By the time I graduated from college with majors in both religious studies and social studies, all three components of my comparative triad were in place and a lifelong process of triangulation was underway.

At first, I concentrated on deepening my understanding of Jungian theory and Eastern spirituality, reading and re-reading volume after volume of Jung’s Collected Works and one Buddhist or Daoist text after another. The modern translations of classic Eastern texts seemed reasonably straightforward, and Jungian theory helped me make sense of their spiritual concepts by “translating” them into psychological terms.

From time to time, the mystical tradition of Christianity popped up in these readings, prompting me to begin exploring an aspect of Christianity my Protestant upbringing had ignored almost entirely. Reading John of the Cross, Meister Eckhart, Teresa of Avila, Brother Lawrence, Catherine of Siena, and others turned out to be doubly challenging. The devotional language in which these spiritual virtuosos spoke was full of maddeningly archaic metaphors describing ineffably transcendent experiences.

As I read and re-read these mystics, I began to feel deep resonances between their Christian metaphors and Eastern wisdom and Jungian theory. Despite their differences in language, Christians, Buddhists and Daoists seemed to be talking about essentially similar experiences. Even though Jung surely was influenced in part by these same spiritual traditions during a lifetime of developing and refining his psychological model, the empirical data and phenomenological method he used kept his insights scientific — in spite of the symbolic language he often used to “explain” the mysteries of the human soul and spirit.

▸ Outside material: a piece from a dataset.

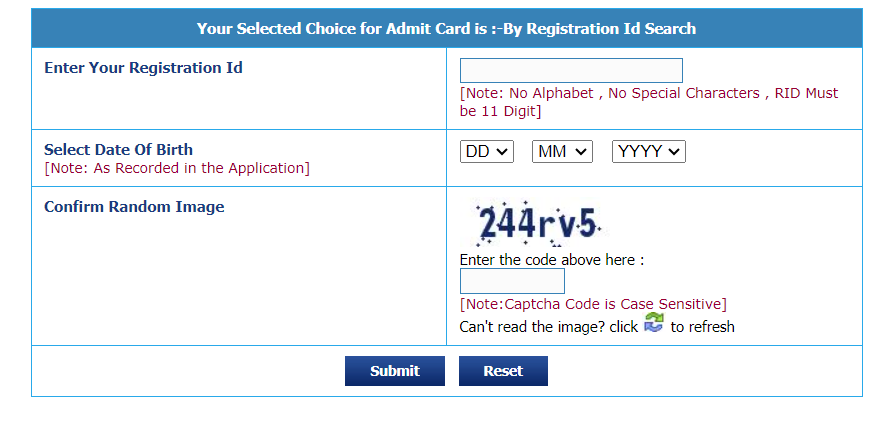Click the refresh captcha arrows icon
This screenshot has width=880, height=423.
(x=654, y=323)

So, these traditions, with their distinct languages and points of view, became the core comparative elements that ever since have helped me understand religious experience. Now, each time I triangulate depth psychology, devotional mysticism and spiritual wisdom, I get both an intuitive reading of a common source — a no-thing that is no-where — and a meaningful glimpse into the dark night, the cloud of unknowing, the dao that is not “dao,” the all-encompassing fullness that is empty.